1Institut Universitaire de Pathologie, Bugnon 25, 1011 Lausanne, Switzerland
2Service de gastroenterologie, Centre Hospitalier Universitaire Vaudois, Bugnon 46, 1011 Lausanne, Switzerland

Copyright © 2005 Hindawi Publishing Corporation and the authors. This is an open access article distributed under the Creative Commons Attribution License, which permits unrestricted use, distribution, and reproduction in any medium, provided the original work is properly cited.

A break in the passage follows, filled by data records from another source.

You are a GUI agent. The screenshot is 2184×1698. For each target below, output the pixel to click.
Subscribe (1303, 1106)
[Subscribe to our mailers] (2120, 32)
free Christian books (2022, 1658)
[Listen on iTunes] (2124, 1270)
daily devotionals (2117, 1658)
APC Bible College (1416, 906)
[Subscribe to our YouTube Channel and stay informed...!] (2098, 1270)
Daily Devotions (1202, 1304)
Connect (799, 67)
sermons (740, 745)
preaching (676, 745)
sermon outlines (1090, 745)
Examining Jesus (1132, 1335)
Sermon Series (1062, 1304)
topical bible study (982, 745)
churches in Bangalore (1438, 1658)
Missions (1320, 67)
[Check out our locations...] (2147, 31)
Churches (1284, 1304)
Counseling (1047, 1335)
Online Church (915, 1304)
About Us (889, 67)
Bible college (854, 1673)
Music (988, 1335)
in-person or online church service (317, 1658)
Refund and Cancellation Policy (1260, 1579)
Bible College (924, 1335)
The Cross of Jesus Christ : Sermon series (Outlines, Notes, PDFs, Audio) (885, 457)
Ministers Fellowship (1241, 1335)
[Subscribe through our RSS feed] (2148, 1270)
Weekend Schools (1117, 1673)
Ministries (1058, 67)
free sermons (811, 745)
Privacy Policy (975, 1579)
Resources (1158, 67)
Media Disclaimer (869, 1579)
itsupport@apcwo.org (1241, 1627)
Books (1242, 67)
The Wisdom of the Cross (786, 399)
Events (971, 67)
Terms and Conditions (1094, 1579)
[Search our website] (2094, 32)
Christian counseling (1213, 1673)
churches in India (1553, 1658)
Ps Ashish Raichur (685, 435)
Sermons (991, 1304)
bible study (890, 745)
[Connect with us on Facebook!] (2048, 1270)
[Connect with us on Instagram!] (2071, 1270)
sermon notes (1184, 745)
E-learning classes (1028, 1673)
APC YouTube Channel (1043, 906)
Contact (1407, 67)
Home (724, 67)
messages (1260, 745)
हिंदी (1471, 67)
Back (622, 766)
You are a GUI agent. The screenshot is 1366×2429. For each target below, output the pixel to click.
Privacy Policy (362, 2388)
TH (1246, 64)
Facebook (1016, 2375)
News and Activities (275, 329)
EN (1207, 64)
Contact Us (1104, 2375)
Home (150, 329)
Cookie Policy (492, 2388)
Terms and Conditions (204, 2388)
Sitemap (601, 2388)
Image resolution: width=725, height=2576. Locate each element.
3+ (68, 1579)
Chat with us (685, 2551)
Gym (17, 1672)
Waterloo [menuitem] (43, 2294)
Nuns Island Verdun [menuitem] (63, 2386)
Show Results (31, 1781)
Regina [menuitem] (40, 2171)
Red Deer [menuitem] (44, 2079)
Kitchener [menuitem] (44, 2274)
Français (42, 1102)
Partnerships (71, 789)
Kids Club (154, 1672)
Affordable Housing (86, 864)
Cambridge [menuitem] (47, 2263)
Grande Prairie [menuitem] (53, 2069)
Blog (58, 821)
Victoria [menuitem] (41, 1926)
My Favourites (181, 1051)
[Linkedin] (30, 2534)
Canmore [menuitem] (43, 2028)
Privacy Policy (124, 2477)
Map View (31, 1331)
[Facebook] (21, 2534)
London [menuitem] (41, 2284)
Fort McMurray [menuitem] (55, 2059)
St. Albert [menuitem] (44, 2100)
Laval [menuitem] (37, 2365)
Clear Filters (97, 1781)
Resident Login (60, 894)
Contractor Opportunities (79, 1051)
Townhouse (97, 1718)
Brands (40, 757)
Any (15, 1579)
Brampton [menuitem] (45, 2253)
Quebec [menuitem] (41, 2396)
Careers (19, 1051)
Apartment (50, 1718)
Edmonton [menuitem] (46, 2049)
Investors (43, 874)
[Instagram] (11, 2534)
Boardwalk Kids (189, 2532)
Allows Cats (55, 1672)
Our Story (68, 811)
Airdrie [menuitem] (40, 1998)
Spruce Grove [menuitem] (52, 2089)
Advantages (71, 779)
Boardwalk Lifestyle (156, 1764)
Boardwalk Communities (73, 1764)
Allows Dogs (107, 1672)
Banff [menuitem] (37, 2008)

Background: Cytologic evaluation of the biliary tract strictures is nowadays widely used for distinguishing between benign and malignant lesions but remains a challenge for some problematic cases. Digital Image cytometry (DNA-cytometry) helps cytopathologists to resolve some unclear situations.

Methods: We have analysed 41 specimens of bile duct brushings obtained from patients during ERCP (11 benign cases, 7 suspicious for malignancy cases and 23 malignant cases) by DNA-cytometry and correlated them with the histological biopsy counterpart.

Results: All eleven cytological and histological benign cases were DNA-diploid and among 22 patients with malignant cytological and histological diagnosis 21 were DNA-aneuploid. One case considered malignant by the cytopathologist revealed DNA-aneuploid but malignancy could not be confirmed by histology. The analysis of the suspicious for malignancy cases revealed that all DNA-aneuploid cases were malignant and all DNA-diploid cases were benign referring to the follow-up of the patients.

The comparison between cytology alone and cytology combined with DNA-cytometry related to the histological diagnosis (gold standard) resulted in a sensitivity of 100% and a specificity of 79% for cytology alone; a specificity of 94% and a sensitivity 92% for DNA-cytometry and a specificity of 93% and a sensitivity of 100% with combined analyses. The positive predictive value was 90% for cytology, 96% for DNA-cytometry and for both analyses. The negative predictive value showed 100% for cytology, 89% for DNA-cytometry and 100% for combined studies.

Conclusions: Despite the limited number of patients involved in the study, the Results obtained indicate an increased of specificity and of positive predictive value using DNA-cytometry. These Results confirm the pertinence of these method for challenging cases, in conjunction with other available diagnostic tools.